Война и труд должны были сплотить всех правоверных, укрепив вчерашних меркурианцев и закалив юных аполлонийцев. Война делала возможным мирный труд; мирный труд осушал болота, не ждал милостей от природы, заставлял пустыни цвести и еще лучше закалял человеческую сталь. Неизбежность войны и труда создавала культуру аскетизма и асексуальности, для воспроизводства которой (и обеспечения вечной молодости и «братства») были необходимы новые боевые и трудовые подвиги. И в еврейской Палестине (Йишуве), и в Советской России братство символизировало полную тождественность всех истинно верующих (всегда сражающихся с численно превосходящим врагом) и их полное отождествление с общим делом (которому большинство юных евреев в обоих местах служило искренне и страстно). Со временем обе революции разовьются в направлении большей иерархичности, бюрократического милитаризма, страха перед вражеским проникновением и культа генералов, пионеров-героев и элитных подразделений, но между 1917-м и серединой 30-х годов их переполняла молодая энергия и дух равенства, братства, подвига и самопожертвования.
Впрочем, две революции существенно различались по размаху (сионистская эмиграция была куда меньшей, чем советская) и по престижу. Поскольку Российская империя была главным источником всех трех эмиграции, родиной большинства сионистских и коммунистических героев и колыбелью значительной части современной еврейской мифологии, иммигранты в советские города много выиграли и от языковой общности, и от географической близости. В Палестине русские рубахи, сапоги и кепки стали формой первых поселенцев; свисающий казацкий чуб превратился в один из самых узнаваемых атрибутов молодого сабра; мелодии — а иногда и тексты — русских песен (и революционных, и народных) широко использовались в сионистском репертуаре; а русский литературный канон (и классический, и соцреалистический) стал важнейшим источником вдохновения для новой литературы уроженцев Палестины. Письма Бен-Гуриона к жене написаны на языке русского (и польского) революционного мессианства.

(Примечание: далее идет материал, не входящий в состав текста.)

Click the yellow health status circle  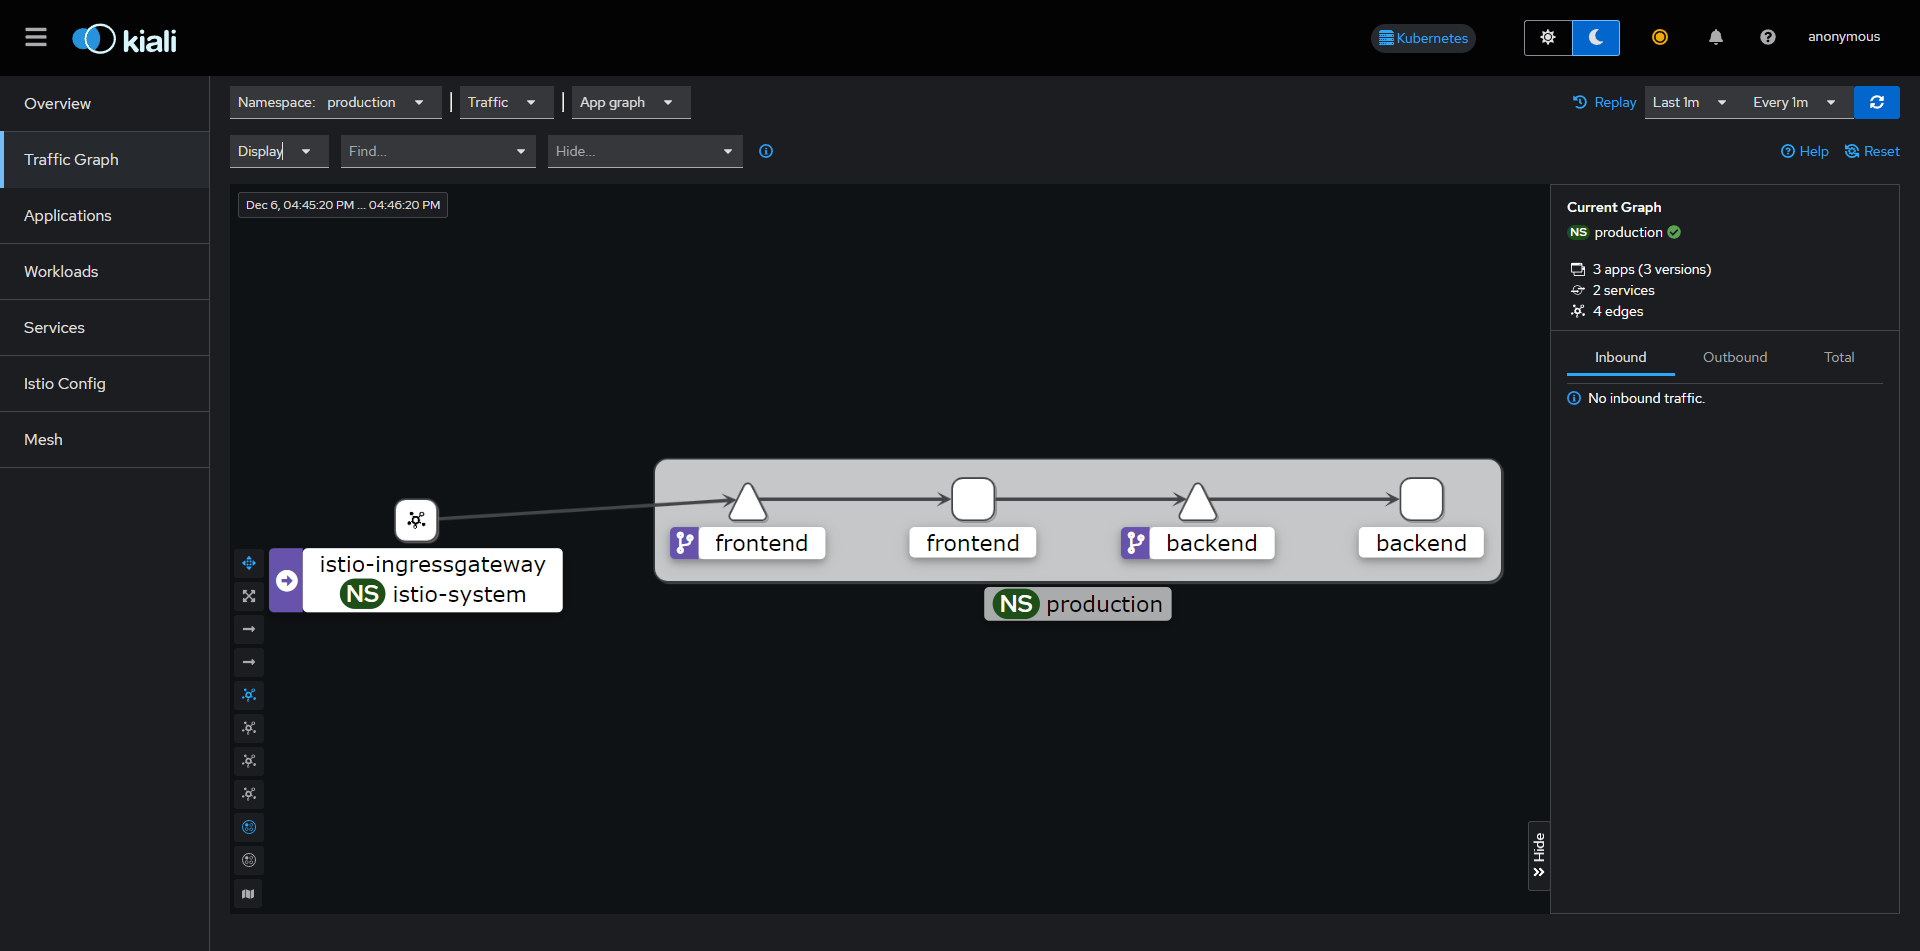click(1660, 37)
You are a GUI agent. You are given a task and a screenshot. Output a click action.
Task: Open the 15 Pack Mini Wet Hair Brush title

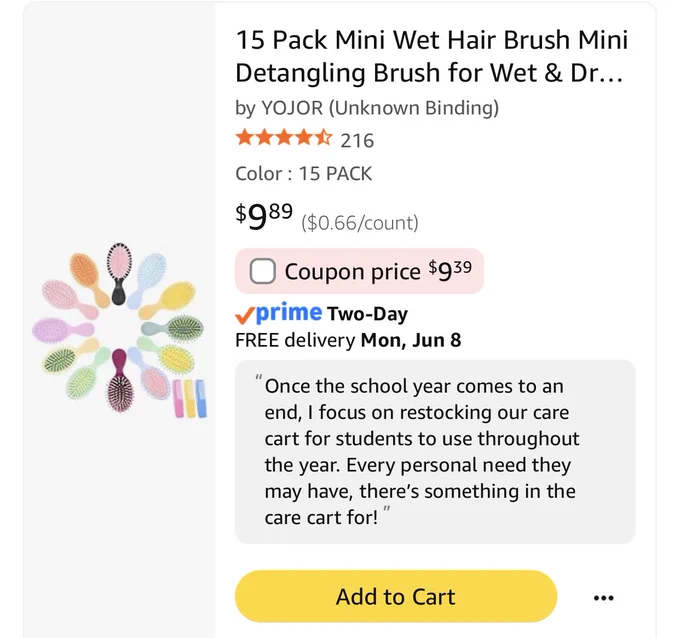coord(432,56)
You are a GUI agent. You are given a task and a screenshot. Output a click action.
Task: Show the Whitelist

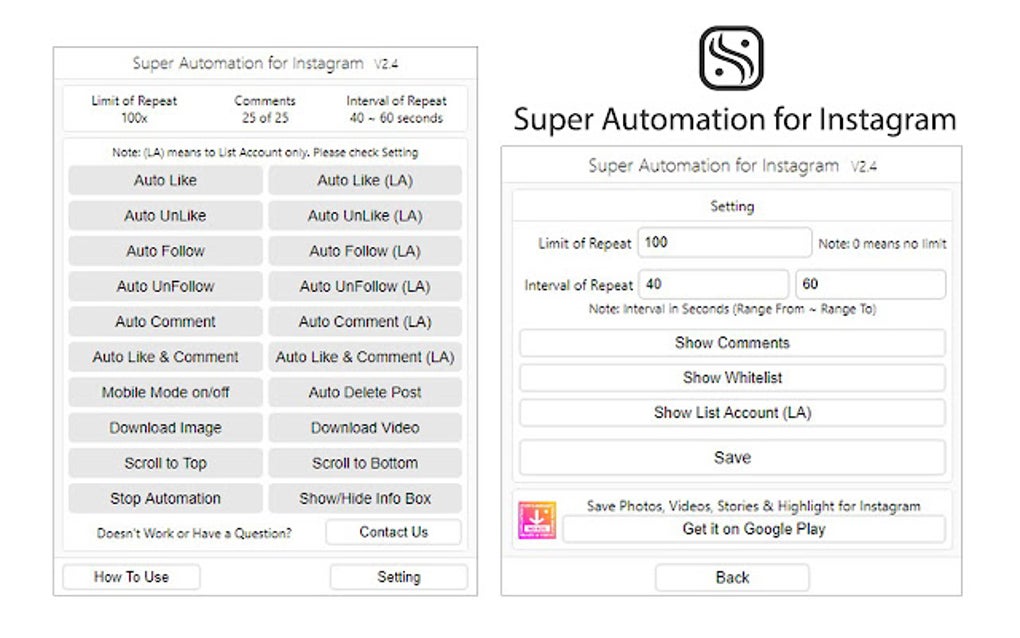pos(732,378)
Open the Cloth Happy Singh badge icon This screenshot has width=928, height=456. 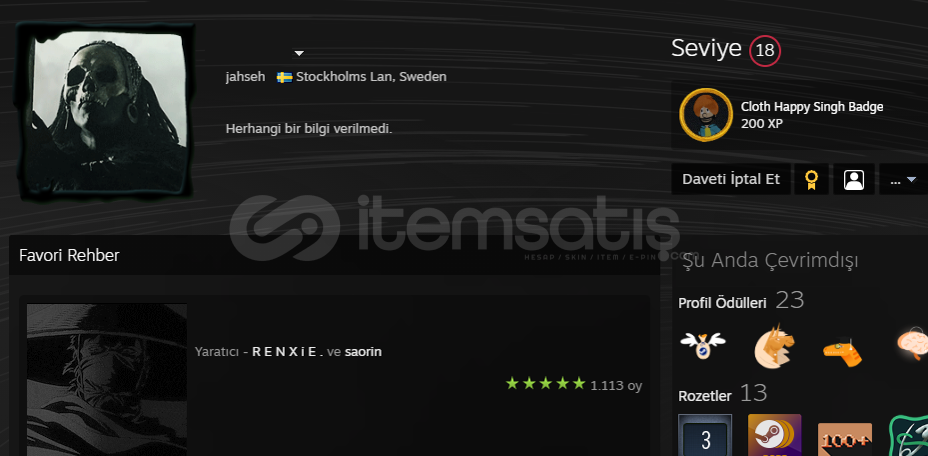click(x=706, y=115)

В Соединенных Штатах, где никто неминуемого совершенства не предлагал, память о России — как о мире Пушкина и Народной воли — долго жила в воображении иммигрантов первого поколения. В романе Абрахама Кахана «Воспитание Давида Левинского» персонаж по имени Тевкин (пишущий на иврите поэт и сионист) воспроизводит распространенный стереотип:
"Что бы вы ни говорили, а Россия лучше Америки, несмотря на весь царский гнет. Там даже свободы больше — во всяком случае, для духа. Там больше поэзии, больше музыки, больше чувства, несмотря на все гонения, которым там подвергается наш народ. Русские — очень сердечные люди. И вообще жить в России лучше, чем здесь. О, в тысячу раз лучше. Здесь слишком много материализма, слишком много спешки и прозы и — да, слишком много машин. Очень хорошо, что машины делают обувь и пекут хлеб, но увы! — похоже, что в Америке и духовную материю производят машины".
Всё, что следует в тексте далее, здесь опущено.